行動の背景には、必ず心理変化がある
西口:もっというと、心理にも「自分が意識していること」と「無意識」の2種類があります。前者ならすぐに回答してもらえますが、後者は質問しても本人が答えられません。今日、会社帰りになぜ焼き鳥屋に入ったのかと質問され「なんとなく……」としか答えられないことがありますよね。でも、実は忘れているだけで、直近でいくつか焼き鳥の情報を目にしていたことが理由かもしれません。
このように、本人がすんなり語れることは、あくまで氷山の一角です。水面下にある大きな無意識部分をどれだけ読み解けるかが、マーケターの腕の見せどころです。
MZ:いわれてみれば、うまく説明できない行動はかなりある気がします。行動にならないまでも無意識下で感じていることが、「インサイト」と呼ばれるものでしょうか?
西口:そうですね。ある特定の心理を、一般的にインサイトといいます。行動の背景には必ず、その行動に至る心理=インサイトがあります。
「ある特定の」と表現したのは、顧客のインサイトはその都度変わるからです。たとえば、顧客がある商品に興味を持った時のインサイト、実際に初購買した時のインサイト、使ってみた時のインサイトは違います。こうした心理を、一人ひとりにフォーカスして把握していくのが「N1分析」です。
MZ:一人の、特定の状況におけるインサイトを見つけていくのですね。よく、「顧客のインサイトを捉えよう」という言葉が聞かれますが……。
西口:それは大事なことですが、「誰の」「どんな時の」インサイトなのかを明確にせず、漠然と「顧客のインサイトをつかもう」と思っても、相当おおまかなことしか見えてこないのが難点です。
したがって、一人に時系列で行動とその際の気持ちをじっくり聞いていくことが有効です。架空の人物のカスタマージャーニーではなく、実在する人のリアルなカスタマージャーニーを把握することが重要です。
MZ編集部吉永は、どうして出版社に入社したのか?
MZ:カスタマージャーニーは、どのように把握するのですか?
西口:たとえば私が出版社の採用担当で、採用活動に生かすために「出版社を受ける人の心理を知りたい」としましょう。
吉永さんは少し前に翔泳社に入社されましたが、入社前のどこかのタイミングで「翔泳社で働いてみたい」と思ったわけですよね。その心理変化が「入社試験を受ける」行動として現れた結果の今がありますが、さらに手前には「出版社に入りたい」と思ったきっかけがあるはずです。

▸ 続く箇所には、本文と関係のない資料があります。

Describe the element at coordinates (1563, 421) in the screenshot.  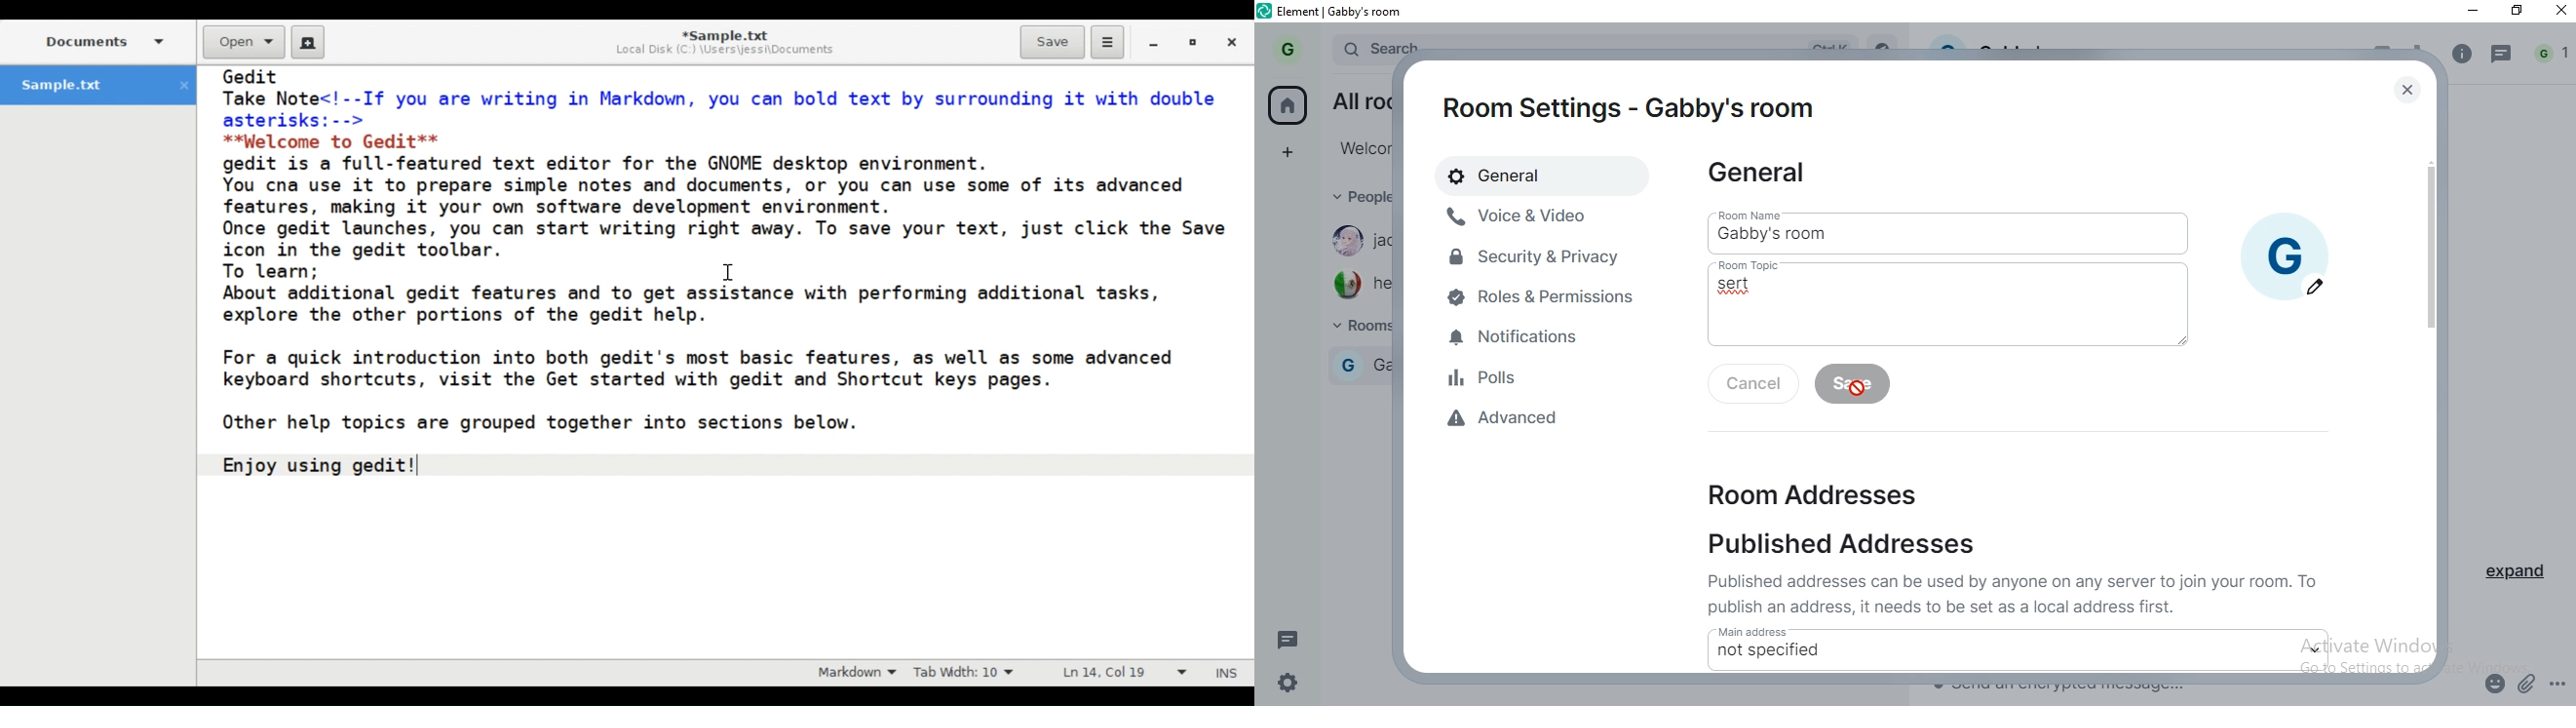
I see `advanced` at that location.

それは、ただ一つの理由ではなくいくつか複合的な要因が積み重なっている場合が多いです。いずれにしても生まれた時から「出版社に入りたい」と思っている人はいません。幼少期から本が好きで、大学ではこんな体験をして、出版業に興味を持った……のような一連のストーリーがあると思います。
MZ:その一連のストーリーが、カスタマージャーニーなのですね。
西口:はい。もちろん、出版社を志した動機を普通に質問しても、吉永さんは回答できるでしょうし、採用担当の参考になると思います。ただ、それは「その人が自分ではっきり言語化している動機」であって、インサイトとまではいえないですね。